Sucks the sellers are just down the road but they're SOL. Hopefully they're reasonable people and realize it was their mistake

----------


## gwill

> Sucks the sellers are just down the road but they're SOL. Hopefully they're reasonable people and realize it was their mistake



they could sue their listing agent if they have an issue.

----------


## Rocket1k78

^^They could try im sure but would it even go to trial? It says right there on the contract that the Sale price includes all GST and taxes.

----------


## eblend

I spoke to the realtor yesterday (he was the listing agent as well) and he told me that one of the sons who deals with all of this stuff (not the one that came to see me on weekend) called him a few weeks back asking this same thing, and the realtor reminded him of all the things that were discussed, at which point the son remembered and was fine with it. Maybe he didn't pass that info along or something, not too sure. The realtor said they are well aware and it sounded like the issue was settled. I will email the other son today and let him know what the realtor told me.

----------


## ExtraSlow

Why would you contact any of that family directly? Don't do that.

----------


## Twin_Cam_Turbo

> Why would you contact any of that family directly? Don't do that.



+1

----------


## gwill

> ^^They could try im sure but would it even go to trial? It says right there on the contract that the Sale price includes all GST and taxes.

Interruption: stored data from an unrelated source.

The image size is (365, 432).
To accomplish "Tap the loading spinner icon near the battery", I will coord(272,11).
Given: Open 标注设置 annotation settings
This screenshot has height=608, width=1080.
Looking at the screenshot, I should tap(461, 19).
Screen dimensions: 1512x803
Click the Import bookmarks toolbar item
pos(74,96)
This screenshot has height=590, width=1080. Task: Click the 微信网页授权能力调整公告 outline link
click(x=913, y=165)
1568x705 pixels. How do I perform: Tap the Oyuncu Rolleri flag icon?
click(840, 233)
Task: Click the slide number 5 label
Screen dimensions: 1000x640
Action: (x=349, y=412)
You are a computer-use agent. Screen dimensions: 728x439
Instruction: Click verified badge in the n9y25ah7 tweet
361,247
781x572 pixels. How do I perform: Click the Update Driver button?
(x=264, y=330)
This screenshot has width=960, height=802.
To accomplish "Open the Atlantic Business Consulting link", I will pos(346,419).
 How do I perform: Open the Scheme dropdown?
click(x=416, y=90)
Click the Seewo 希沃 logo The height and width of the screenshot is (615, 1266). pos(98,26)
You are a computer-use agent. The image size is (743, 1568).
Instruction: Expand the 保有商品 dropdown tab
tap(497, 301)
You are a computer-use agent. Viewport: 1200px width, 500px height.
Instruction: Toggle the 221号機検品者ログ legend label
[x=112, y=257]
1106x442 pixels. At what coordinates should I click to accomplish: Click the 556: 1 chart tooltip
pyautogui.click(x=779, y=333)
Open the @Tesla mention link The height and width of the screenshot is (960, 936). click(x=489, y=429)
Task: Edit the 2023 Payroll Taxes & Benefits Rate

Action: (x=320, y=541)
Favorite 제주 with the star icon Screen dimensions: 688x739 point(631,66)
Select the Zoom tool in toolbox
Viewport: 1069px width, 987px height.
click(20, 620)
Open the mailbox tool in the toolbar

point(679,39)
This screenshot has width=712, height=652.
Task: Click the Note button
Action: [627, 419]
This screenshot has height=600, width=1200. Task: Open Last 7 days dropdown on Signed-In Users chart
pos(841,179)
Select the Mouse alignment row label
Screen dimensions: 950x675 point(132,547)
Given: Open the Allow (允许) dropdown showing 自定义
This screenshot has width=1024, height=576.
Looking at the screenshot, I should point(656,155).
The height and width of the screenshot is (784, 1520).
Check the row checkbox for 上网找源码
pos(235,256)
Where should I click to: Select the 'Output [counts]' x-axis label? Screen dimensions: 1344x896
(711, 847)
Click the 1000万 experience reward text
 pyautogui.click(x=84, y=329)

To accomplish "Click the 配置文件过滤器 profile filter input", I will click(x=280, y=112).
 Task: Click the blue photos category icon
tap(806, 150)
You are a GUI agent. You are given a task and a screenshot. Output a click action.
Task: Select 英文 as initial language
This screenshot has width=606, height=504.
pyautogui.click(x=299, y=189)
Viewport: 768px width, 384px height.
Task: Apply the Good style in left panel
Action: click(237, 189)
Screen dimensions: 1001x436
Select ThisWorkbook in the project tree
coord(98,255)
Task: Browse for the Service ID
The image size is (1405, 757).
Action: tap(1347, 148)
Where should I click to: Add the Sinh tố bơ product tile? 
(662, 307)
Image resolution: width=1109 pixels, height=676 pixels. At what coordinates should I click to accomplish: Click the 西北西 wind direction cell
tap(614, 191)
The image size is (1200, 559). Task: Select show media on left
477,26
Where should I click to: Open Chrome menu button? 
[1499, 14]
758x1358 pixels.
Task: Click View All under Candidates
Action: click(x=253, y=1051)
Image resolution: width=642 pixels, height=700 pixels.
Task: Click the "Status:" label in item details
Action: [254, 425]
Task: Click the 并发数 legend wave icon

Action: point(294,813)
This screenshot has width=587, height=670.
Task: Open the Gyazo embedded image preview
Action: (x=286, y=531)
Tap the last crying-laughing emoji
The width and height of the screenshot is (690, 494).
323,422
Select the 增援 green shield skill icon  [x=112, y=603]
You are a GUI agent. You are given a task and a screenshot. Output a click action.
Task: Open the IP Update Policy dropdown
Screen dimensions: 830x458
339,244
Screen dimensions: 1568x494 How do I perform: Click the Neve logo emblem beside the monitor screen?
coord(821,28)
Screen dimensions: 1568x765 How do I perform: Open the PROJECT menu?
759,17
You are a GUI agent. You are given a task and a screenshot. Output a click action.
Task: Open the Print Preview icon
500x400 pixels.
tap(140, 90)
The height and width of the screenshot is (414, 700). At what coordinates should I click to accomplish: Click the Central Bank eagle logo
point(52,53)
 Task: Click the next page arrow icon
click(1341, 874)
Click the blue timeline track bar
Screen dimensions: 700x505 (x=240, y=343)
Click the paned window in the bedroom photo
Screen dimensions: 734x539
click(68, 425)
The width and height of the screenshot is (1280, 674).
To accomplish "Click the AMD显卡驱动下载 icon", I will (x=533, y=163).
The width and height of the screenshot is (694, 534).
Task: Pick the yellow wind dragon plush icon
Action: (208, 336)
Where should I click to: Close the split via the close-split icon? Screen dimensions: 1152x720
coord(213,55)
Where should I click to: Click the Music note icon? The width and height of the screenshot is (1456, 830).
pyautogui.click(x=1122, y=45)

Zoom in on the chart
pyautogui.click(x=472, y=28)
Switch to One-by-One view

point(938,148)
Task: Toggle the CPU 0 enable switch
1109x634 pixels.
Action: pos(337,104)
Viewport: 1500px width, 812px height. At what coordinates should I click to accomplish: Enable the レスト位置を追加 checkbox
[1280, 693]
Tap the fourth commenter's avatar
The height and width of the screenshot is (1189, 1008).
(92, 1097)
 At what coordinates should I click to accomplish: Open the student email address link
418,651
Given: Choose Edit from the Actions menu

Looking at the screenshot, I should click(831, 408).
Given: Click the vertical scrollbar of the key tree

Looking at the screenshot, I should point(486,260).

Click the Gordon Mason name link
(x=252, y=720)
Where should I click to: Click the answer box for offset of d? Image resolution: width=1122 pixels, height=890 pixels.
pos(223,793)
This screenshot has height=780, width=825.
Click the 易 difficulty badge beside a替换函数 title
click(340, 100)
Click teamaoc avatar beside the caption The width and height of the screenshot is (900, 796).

seems eblend clarified it all. The only hope the sellers had would be if their listing agent screwed something up.

If they are that upset over things i believe going after the listing agent for screwing up would be their best recourse but it doesn't sound like there was a mistake just a communication breakdown between family.

----------


## bjstare

> Why would you contact any of that family directly? Don't do that.



Sounds like there's not much risk at this point, and he wants to maintain a good relationship with his neighbours.

----------


## suntan

Absolutely do not contact the sellers directly.

----------


## eblend

I have everything backing me on this, including facts, so as as 
@cjblair
 said, I want to maintain a good relationship with these people. I basically said that realtor talked to their other brother and matter was resolved, so please check with your brother. 

If it escalates from this point forward obviously I won't be talking to them anymore, but as it sits, I do want a good relationship as they seem to be nice people. Hopefully this is just some miscommunication.

----------


## Buster

> Absolutely do not contact the sellers directly.






> +1






> Why would you contact any of that family directly? Don't do that.



Sigh.

Cmon guys, what are we trying to do ehere?

----------


## arcticcat522

> I want to maintain a good relationship with these people. (And fuck their dad) I basically said that realtor talked to their other brother and matter was resolved, so please check with your brother.



Added context for everyone.....

----------


## eblend

Hi All,

Just an update. Received an email back from the guys and all is sorted. 

_Hi Eblend, 

Nice meeting you also and thank you for the quick response. 

I agree, based on your image of the sales agreement, GST was in fact included in the price you paid. 
Unfortunately my dad cannot find this document. Yes it was my brother who looked after this, but cannot remember and is too busy to look. We will get a copy from him. 
Dad will forward the GST to Revenue Canada and get this sorted out. You should not have any issues or concerns. Please let me know if you do.

Thank you again for checking into this._ 

Issue resolved, and relationship maintained  :Big Grin:

----------


## ExtraSlow

Good stuff. Glad they aren't trying to go back. 

And for the record, I'm all about maintaining a good relationship with your neighbors. But I would have used a different communication strategy. No worries.

----------


## Tik-Tok

> . But I would have used a different communication strategy.



I don't think fucking the dad would have worked in this situation.

----------


## ianmcc

> I don't think fucking the dad would have worked in this situation.



Couldn't hurt though.

----------


## suntan

The most amazing part is that eblend's real name is Eblend.

----------


## ExtraSlow

I thought all of us used our real legal names. Right 
@Penis McNickels
?

----------


## eblend

> The most amazing part is that eblend's real name is Eblend.



Absolutely. Regarding the dad, the guy is amazing. He is 90 years old.....you wouldn't be able to tell. He is out there all the time cleaning snow, cutting grass, working on a tractor...pretty amazing.

----------